Meditation, at the simplest level, is nothing more than practicing holding your mind on one thing. That one thing could be your breath going in and out. That one thing could be the repetition of a word, like ‘Om’ or ‘Shanti’ or ‘peace’ or even ‘boogie shoes.’ That one thing could be holding a picture in mind: a mountain, the bright light of a candle, the face of someone you love.
Now your mind *will* wander away; that is the unruly nature of a mind. And when you notice it’s wandered away, you just put it back.
And if you do this every day for 20 minutes, then after a few weeks you will notice that you feel better, and you feel calmer, and your fear about your uncontrollable mind will have dwindled, because slowly by slowly you are actually learning to control your mind. Not in a harsh, military and suppressive way, but by a gentle persistent returning way.
And this is the same way that you would develop your practice of looking at what’s happening to find good in it, or how it can be turned to good.
If you have a real stubborn case of the nasty unhappies, maybe you’ll have to start by simply finding ways to *minimize* the bad that you see all around you.
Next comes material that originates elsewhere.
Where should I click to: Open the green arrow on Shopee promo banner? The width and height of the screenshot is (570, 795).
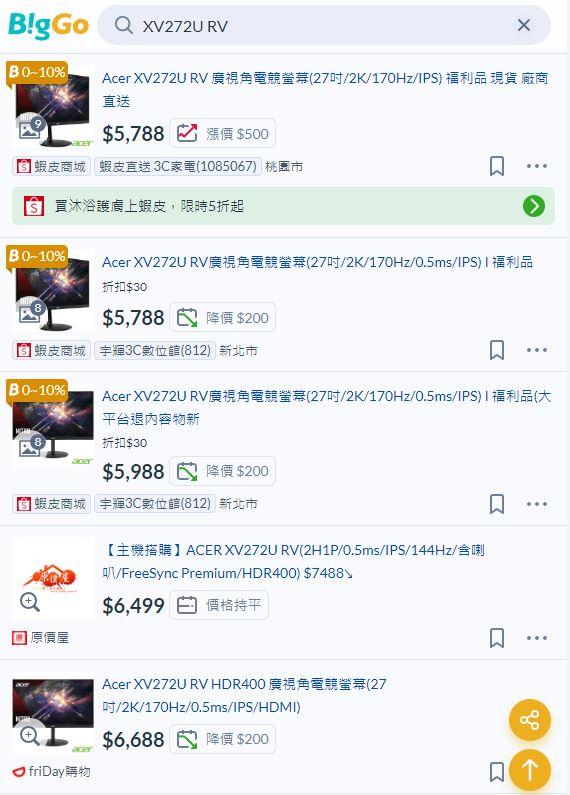point(533,206)
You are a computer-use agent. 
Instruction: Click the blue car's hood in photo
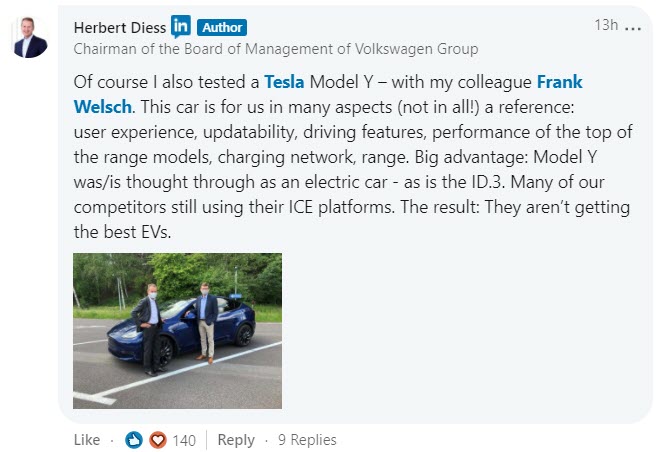[x=127, y=330]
But if you persist, you will slowly by slowly begin to develop the habit of seeing the good going on all around you.
Look, here’s a kind of proof:
In your life, like any life, there have been unhappinesses. Let’s consider how many of your experienced unhappinesses have been ‘hard’ unhappinesses caused by something that happened in the physical universe, and how many of your experienced unhappinesses have been ‘soft’ unhappinesses caused as you *thought* about things that had happened or might happen.
If you’re like most humans, and even if you’ve had a rough life, then less than 5% of the unhappinesses were ‘hard’ ones, like you tripped and fell down the stairs and broke an arm or sprained a muscle, or like you had a traffic accident, or your boyfriend left for another woman, or your dog died, or somebody stole something that belonged to you, or something you owned got ruined or spoiled. These are hard unhappinesses caused by an actual event in the physical universe.
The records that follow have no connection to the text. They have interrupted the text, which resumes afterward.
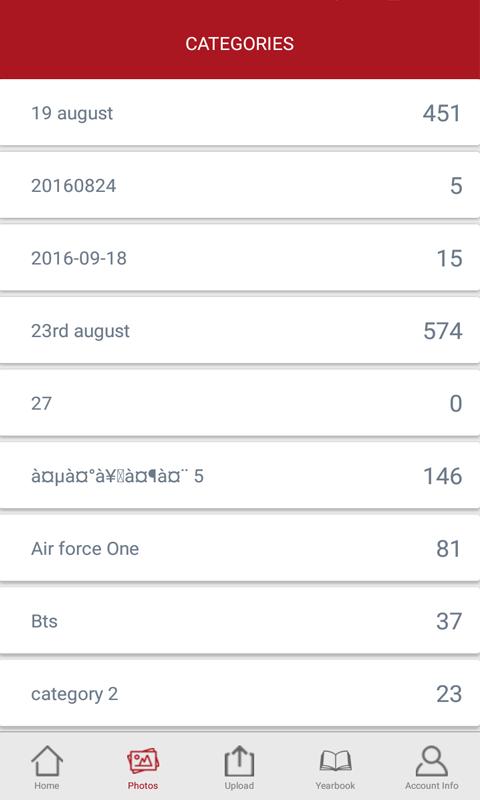Open the category named 27
The width and height of the screenshot is (480, 800).
tap(240, 403)
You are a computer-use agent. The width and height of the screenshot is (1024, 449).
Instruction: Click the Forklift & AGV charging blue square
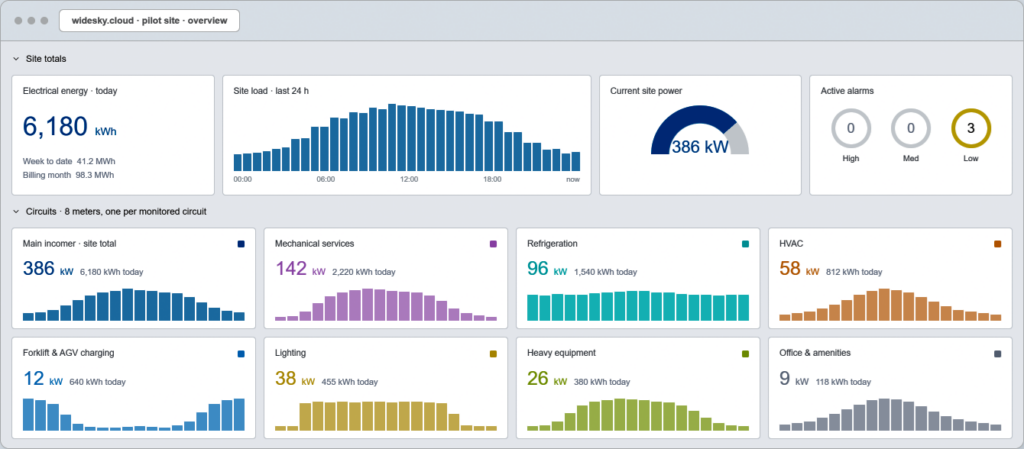point(241,354)
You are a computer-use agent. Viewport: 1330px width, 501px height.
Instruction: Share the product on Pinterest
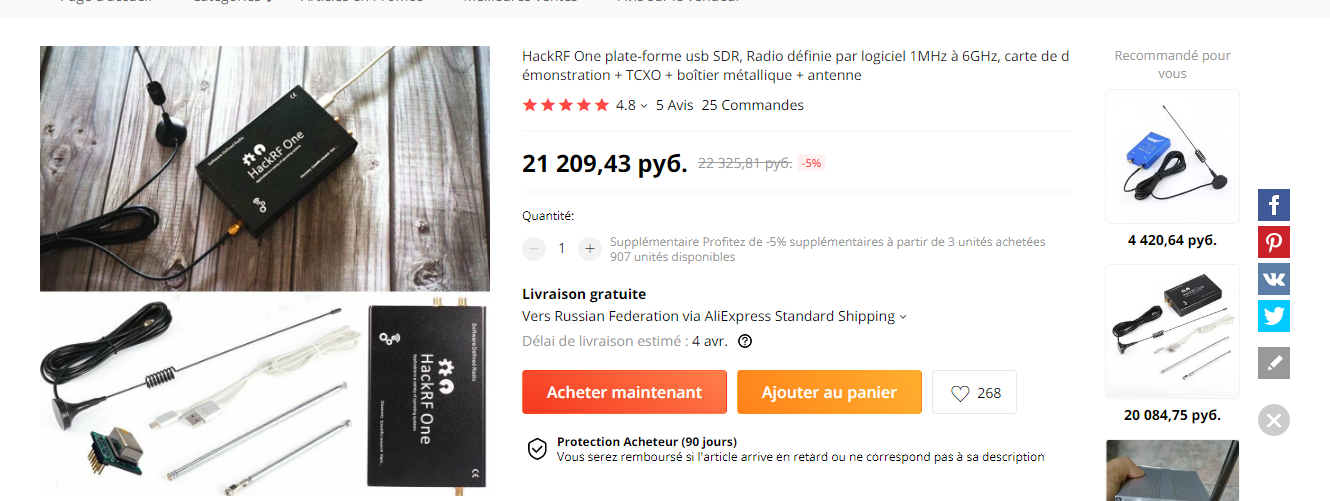coord(1274,242)

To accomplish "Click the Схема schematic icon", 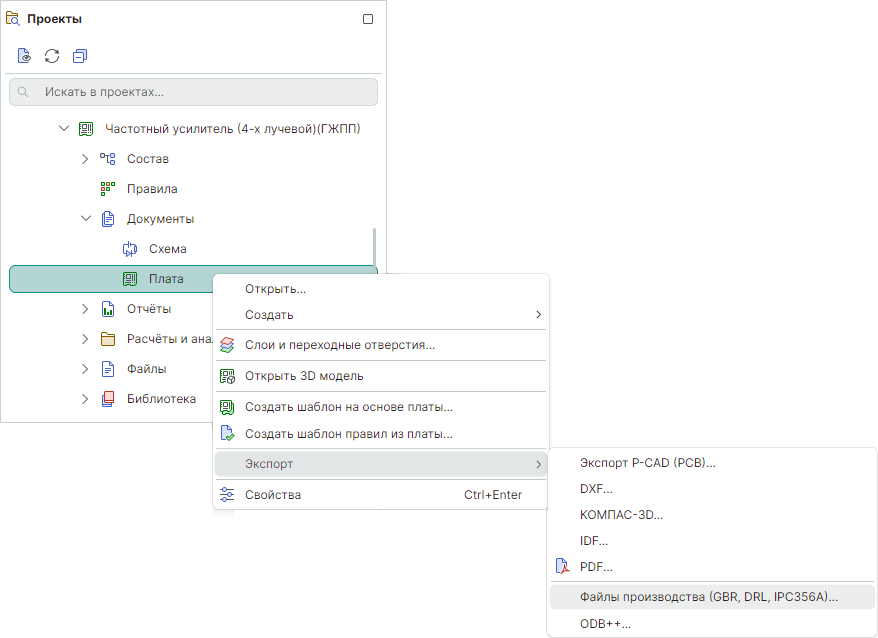I will pyautogui.click(x=129, y=249).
Now you may have more control over these things than you realize, but we don’t even need to think about that. What we want to look at here is this —
Do these things happen every day? Do they happen multiple times every day?
For most people, no. They don’t.
These things happen, but only now and then.
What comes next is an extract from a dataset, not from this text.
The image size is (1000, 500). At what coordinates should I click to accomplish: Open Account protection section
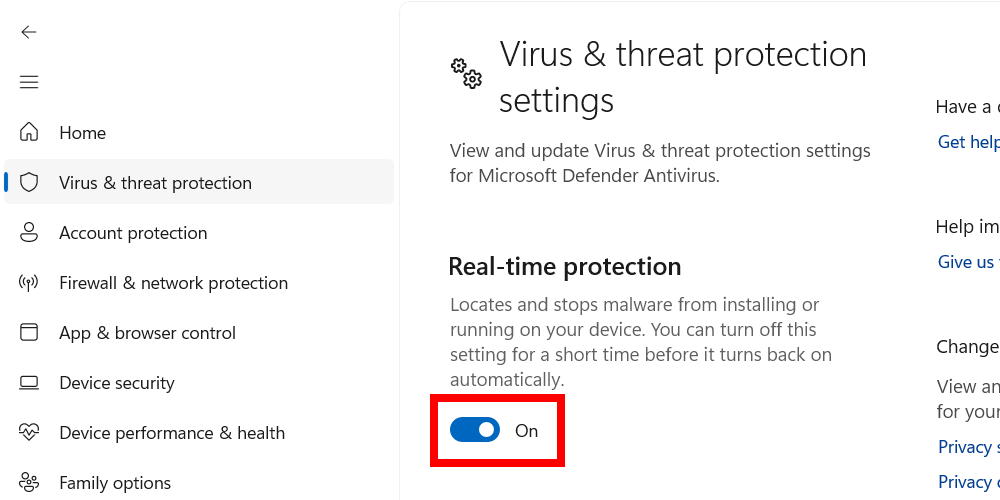(133, 233)
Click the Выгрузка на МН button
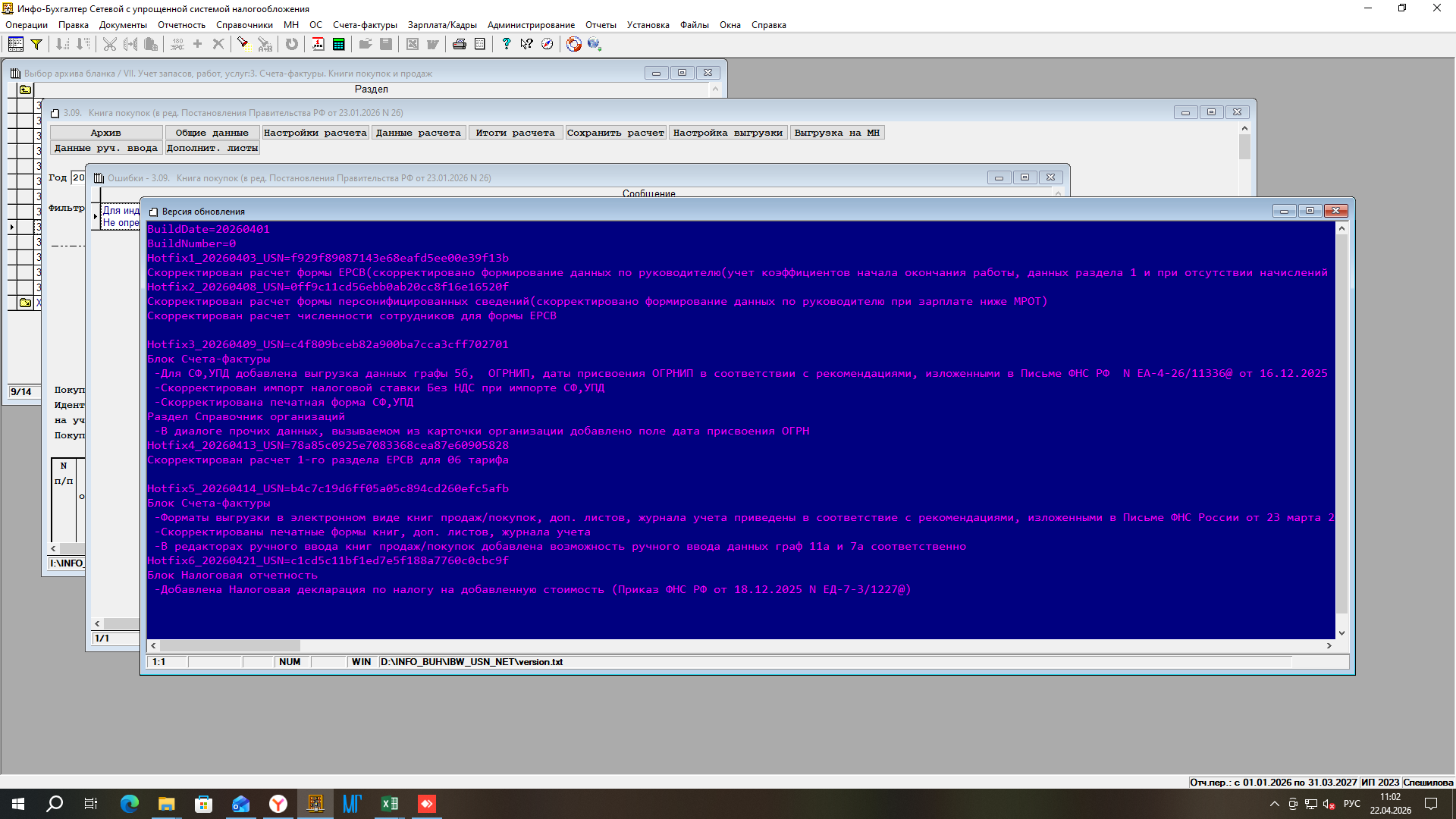Viewport: 1456px width, 819px height. (836, 133)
For most of us, many days go by before we get another of these ‘hard’ unhappinesses.
But if that’s the case, what about those times when you’ve been continuously unhappy for days and days at a time? Where is that coming from?
Well, if nothing is happening in the physical universe to give you a ‘hard’ unhappiness, then you’re filling up your experience with *your thoughts*.
And you must have these thoughts on automatic unhappy mode, because it’s just one unhappy thought after another. Let’s say the boyfriend left. That happened once. But what about the hundreds or thousands of times you think unhappily about it? What about the hundreds or thousands of times you think about it even before it ever happens?
With these hundreds or thousands of unhappy thoughts, you are training your mind by simple repetition to automatically generate unhappy thoughts, and these will create the unhappy emotions in your body, and you are training yourself, unconsciously and automatically, to become and remain an unhappy person.
Is this mental health? To train yourself to become an unhappy person?
No, it is not good mental health.
So what is the opposite of this unconscious training program for unhappiness?
The opposite is a conscious training program for happiness.
Can it really be that simple?
Yes. Actually, it is exactly that simple.
You choose: Unconscioiusly keep running your unhappiness training, or consciously re-train to become a happy person.
Maybe not always easy. Maybe not immediate. Takes intention, practice, and time. And it works.
You will recreate yourself as a happier, and healthier person.
Presto. Mental health and happiness.